14 November 2011

Fine-particle air pollution causing more severe storms

by Will Parker

Climatologists say that aerosols (fine-particle air pollution) in the atmosphere dramatically affect cloud development to reduce precipitation in dry regions while increasing the severity of storms. Aerosols come from the combustion of fossil fuels, industrial and agricultural processes, and the accidental or deliberate burning of fields and forests. The University of Maryland-led team of researchers provide the first clear evidence of how aerosols can affect the weather; and the findings have important economic and water resource implications for regions across the United States and around the world.

"We have known for a long time that aerosols impact both the heating and phase changes [condensing, freezing] of clouds and can either inhibit or intensify clouds and precipitation," says Russell Dickerson, a professor of atmospheric and oceanic science at Maryland. "What we have not been able to determine, until now, is the net effect.

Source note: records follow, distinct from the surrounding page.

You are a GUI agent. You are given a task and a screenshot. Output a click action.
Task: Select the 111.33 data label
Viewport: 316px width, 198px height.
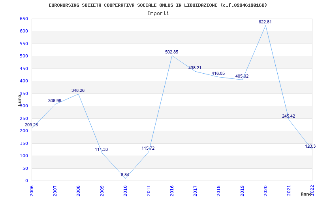pyautogui.click(x=102, y=150)
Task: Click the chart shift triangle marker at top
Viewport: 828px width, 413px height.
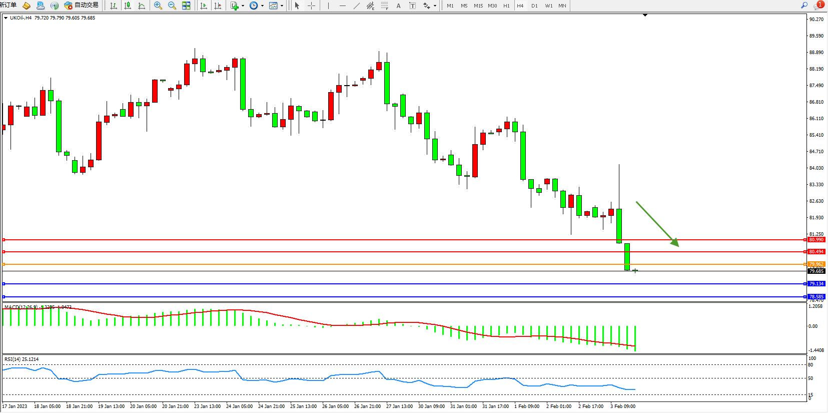Action: (645, 16)
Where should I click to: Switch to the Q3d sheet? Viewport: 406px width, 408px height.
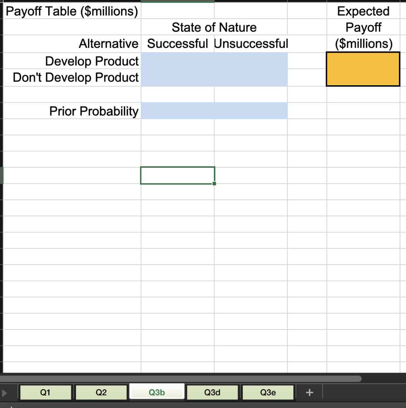tap(212, 392)

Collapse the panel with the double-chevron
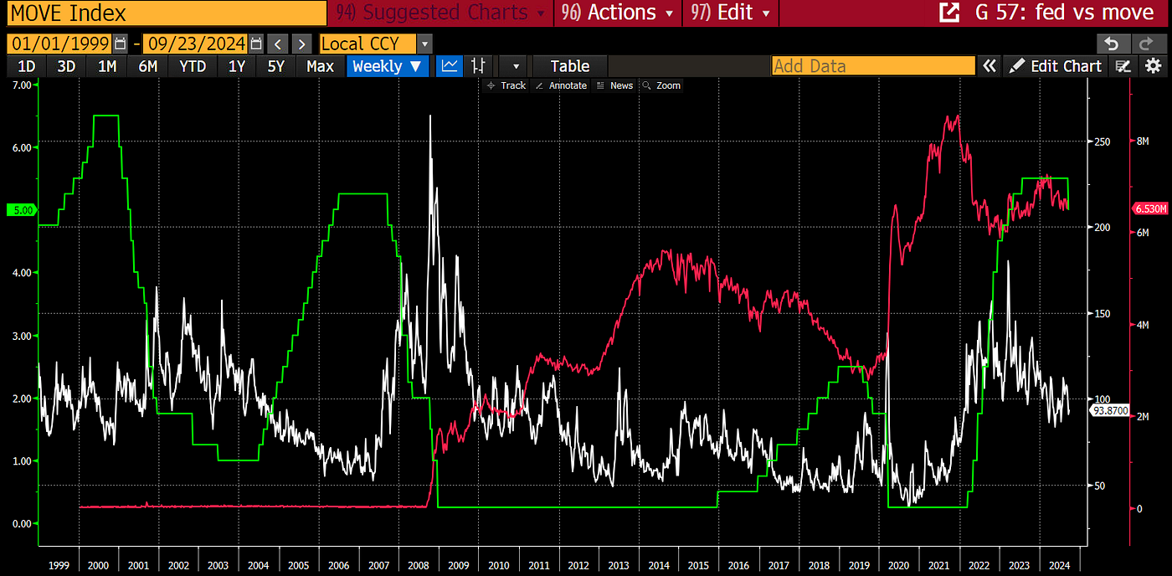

This study by Zhanqing Li and his colleagues... adds urgency to the need to control sulfur, nitrogen, and hydrocarbon emissions."

The new work confirms what previous cloud modeling studies had suggested, that although clouds are influenced by many factors, increasing aerosols enhance the variability of precipitation, suppressing it when precipitation is light and intensifying it when it is strong. Aerosol particles also affect the Earth's surface temperature by either reflecting light back into space or absorbing solar radiation, thus heating the atmosphere. This variable cooling and heating is, in part, how aerosols modify atmospheric stability that dictates atmospheric vertical motion and cloud formation. Aerosols also affect cloud microphysics because they serve as nuclei around which water droplets or ice particles form.

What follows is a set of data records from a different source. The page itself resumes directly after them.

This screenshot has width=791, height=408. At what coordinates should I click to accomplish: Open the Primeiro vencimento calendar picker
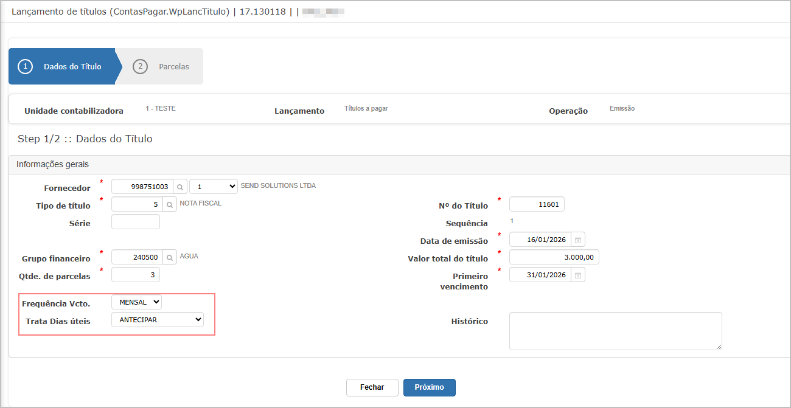point(578,275)
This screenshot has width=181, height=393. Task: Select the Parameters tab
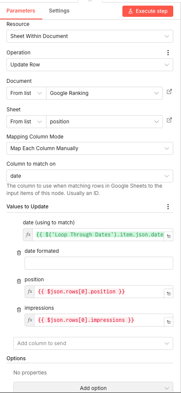21,11
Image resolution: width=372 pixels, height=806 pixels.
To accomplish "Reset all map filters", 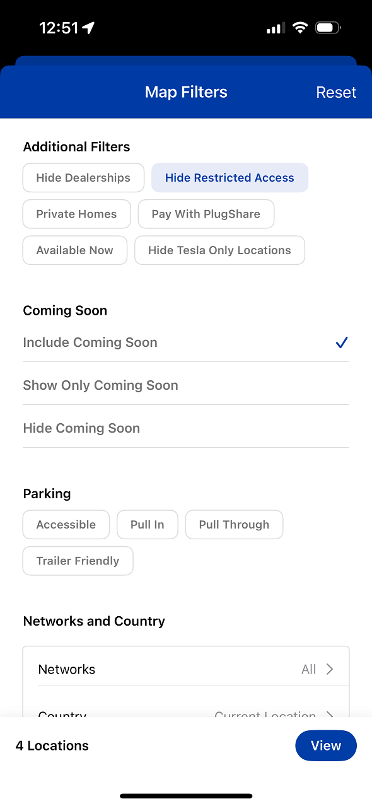I will tap(336, 92).
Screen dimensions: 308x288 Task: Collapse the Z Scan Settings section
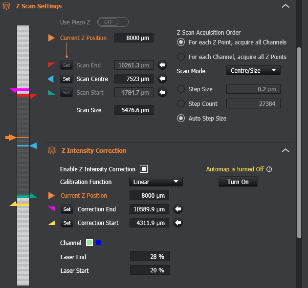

"Both processes can affect cloud properties and rainfall," explained Li. "They may work in harmony or offset each other, leading to a complex yet inconclusive interpretation of their long-term net effect."

Worryingly, these complex interplays are completely missing from existing climate models. Until now, studies of the long-term effects of aerosols on climate change have been largely lacking and inconclusive because their mechanisms are much more sophisticated, variable, and tangled with meteorology.

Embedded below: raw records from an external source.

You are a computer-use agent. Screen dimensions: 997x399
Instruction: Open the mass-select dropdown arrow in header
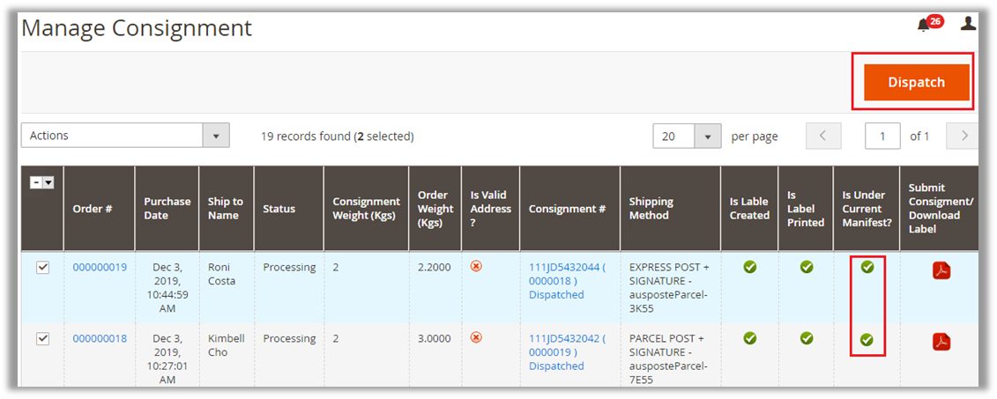tap(48, 182)
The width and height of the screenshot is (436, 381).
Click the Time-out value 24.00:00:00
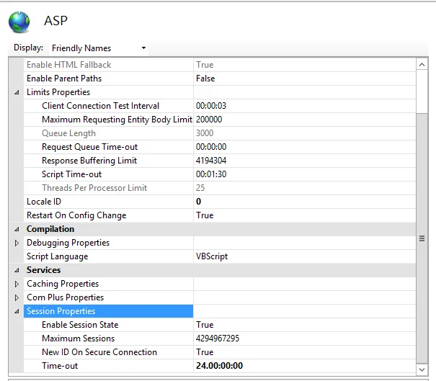point(220,366)
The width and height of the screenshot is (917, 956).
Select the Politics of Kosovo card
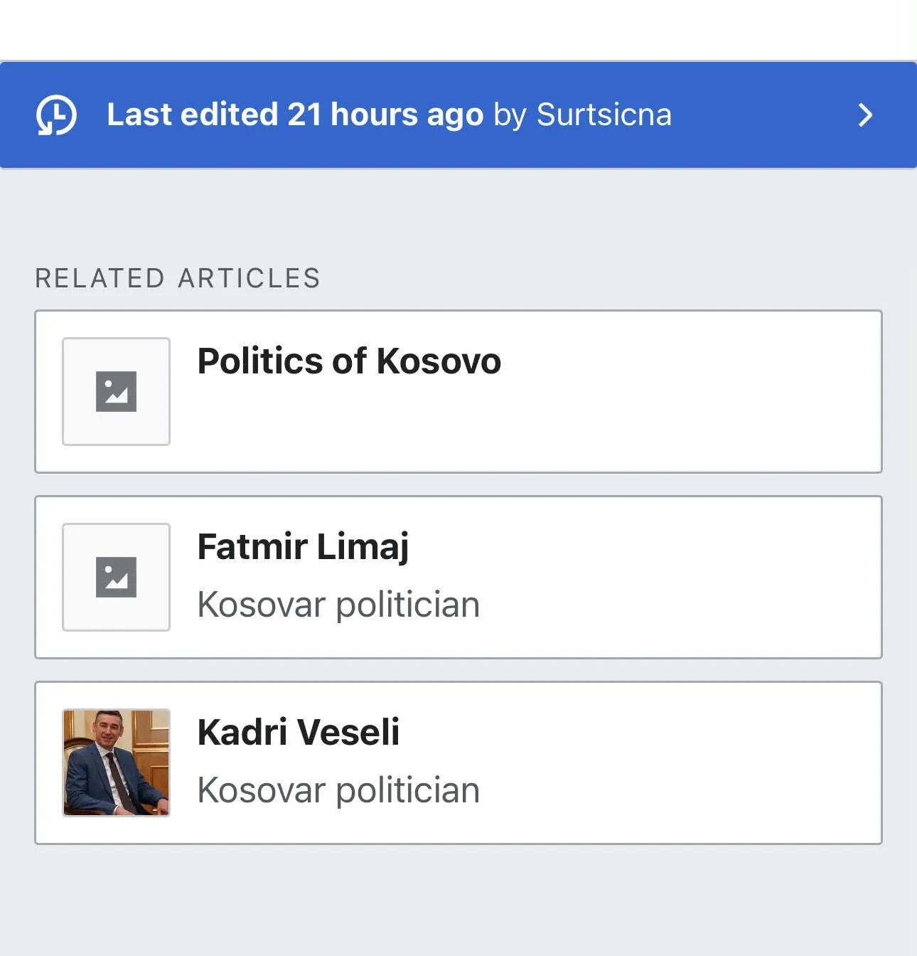coord(459,391)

"Our findings have significant policy implications for sustainable development and water resources, especially for those developing regions susceptible to extreme events such as drought and flood. Increases in manufacturing, building of power plants and other industrial developments are often accompanied with increases in pollution whose adverse impacts on weather and climate, as revealed in this study, can undercut economic gains," Li stresses.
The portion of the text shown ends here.